As the FALCON acronym says, the strategy is based on Fourier methods, meaning that it relies on the use of sinusoids, or periodic waves, to represent signals—here, wind conditions. The waves provide a good approximation of standard wind motions, keeping needed computation to a minimum. Within those waves, when extreme turbulence arises, the unsteadiness shows up as a noticeable change in frequency.
"If you can learn how to predict those frequencies, then our method can give you some prediction of what is headed your way," says Gharib, who is also director of the Graduate Aerospace Laboratories at Caltech.
"Fourier methods work well here because turbulent waves are better modeled in terms of frequencies, with most of their energy lying in low frequencies," says co-lead author Sahin Lale (PhD '23), now a senior staff research engineer at Neural Propulsion Systems, Inc., who completed the work while at Caltech. "Using this prior knowledge simplifies both the learning and control of turbulent dynamics, even with a limited amount of information."
To test the effectiveness of the FALCON strategy, the researchers created an extremely challenging test setup in the John W. Lucas Wind Tunnel at Caltech. They used a fully equipped airfoil wing system as their representative UAV, outfitting it with pressure sensors and control surfaces that could make adjustments online to things like the system's altitude and yaw.
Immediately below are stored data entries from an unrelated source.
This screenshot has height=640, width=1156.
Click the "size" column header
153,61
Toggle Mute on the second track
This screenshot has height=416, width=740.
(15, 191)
They then positioned a large cylinder with a moveable attachment in the wind tunnel. When wind flowed over the cylinder, it created random, major fluctuations in the wind reaching the airfoil.
"Training a reinforcement learning algorithm in a physical turbulent environment presents all kinds of unique challenges," says Peter I. Renn (BS '19, PhD '23) co-lead author of the paper who is now a quantitative strategist at Virtu Financial. "We couldn't rely on perfectly clean signals or simplified flow simulations, and everything had to be done in real time."
After about nine minutes of learning, the FALCON-assisted system was able to stabilize itself in this extreme environment.
"With each new observation, the program gets better because it has more information," says Anandkumar.
"The future really depends on how powerful the software gets in terms of needing less and less training," says Gharib. "Quick adaptation is going to be the challenge, and we are going to push, push, push."
Looking to the future, he adds that the researchers envision giving UAVs and even passenger planes the ability to share sensed and learned information about conditions with each other. Such plane-to-plane sharing of sensor measurements and artificial intelligence–based learning, especially when in the vicinity of a disturbance, could help keep aircraft safe.
"I believe that's going to happen," says Gharib. "Otherwise, things will get pretty dangerous as extreme weather events increase in frequency."
The paper, "FALCON: Fourier Adaptive Learning and Control for Disturbance Rejection Under Extreme Turbulence," was published online on September 24. Babak Hassibi, the Mose and Lillian S. Bohn Professor of Electrical Engineering and Computing and Mathematical Sciences at Caltech is also an author of the new paper. The work was supported by CAST and by grants from the National Science Foundation and the U.S. Office of Naval Research.